I am not sure an assurance from the President does TikTok any good. The law says the Attorney-General brings an action, not the President. The President can fire the Attorney-General, but even then I wonder if the President can bring an action personally; I think he needs to have someone in the Justice Department do it. That’s why an Executive Order may not be the appropriate way to do this. Of course, we’d expect the Attorney-General to obey the President’s wishes, but the President might be able to rightly say to TikTok,
“Oh, sorry. I told you I wouldn’t fine you, but it’s the Attorney-General who decides that stuff, and he disagrees, and I don’t want to fire him, so you’ll be fined anyway. But it’s not me making the decision.”
Administrative law professors and practitioners, any thoughts on this? I think what I am saying is consistent with the Unitary Executive, a theory with which I agree.
Didn’t I just say Musk likes free speech? Yes, he does, but like everybody else, he also dislikes certain people, and everybody makes tradeoffs. It is actually more dangerous to criticize a powerful person’s hairstyle than his political positions. I say this as a general statement; I don’t think that’s why Musk has banned anyone. Still, be careful if you’re thinking of saying he has a bad haircut.

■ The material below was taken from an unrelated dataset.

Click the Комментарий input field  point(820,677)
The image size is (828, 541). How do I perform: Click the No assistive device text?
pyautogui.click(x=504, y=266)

I have a Substack on that somewhere, but by now you might as well read my Supreme Court amicus brief, where my counsel was James Bopp, who made us put in some constitutional law on top of the econ part. A political-science professor friend told me to take out all the numerical examples, so I did, but I did keep in the diagrams, which is no doubt why the Justices totally ignored my brief. I nonetheless do not regret writing it, and I hope to turn it into a law review article one of these days. Comments welcomed at erasmuse61@gmail.com.
"Brief of Amicus Curiae Eric Rasmusen in Support of Respondents in 22-555 and Petitioners in 22-277, NetChoice v. Paxton," United States Supreme Court (2024). The large social media platforms are natural monopolies and common carriers, which should be regulated to forbid discrimination on the basis of political position. Texas and Florida did this, and their laws did not violate the 1st Amendment rights of the Tech Lords: they protected the speech of the millions of users. Standard economic theory tells us that natural monopolies should be regulated, and Twitter is more like the phone company than a magazine. https://www.supremecourt.gov/DocketPDF/22/22-555/298407/20240123110046414_Rasmusen%20Amicus%20Brief%20Filing.pdf.
https://www.whitehouse.gov/presidential-actions/2025/01/application-of-protecting-americans-from-foreign-adversary-controlled-applications-act-to-tiktok/
Inauguration Day's executive order instructs the Attorney-General to tell TikTok it has a 75-day grace period. The executive order is well drafted, avoiding the problems I worried about in this Substack.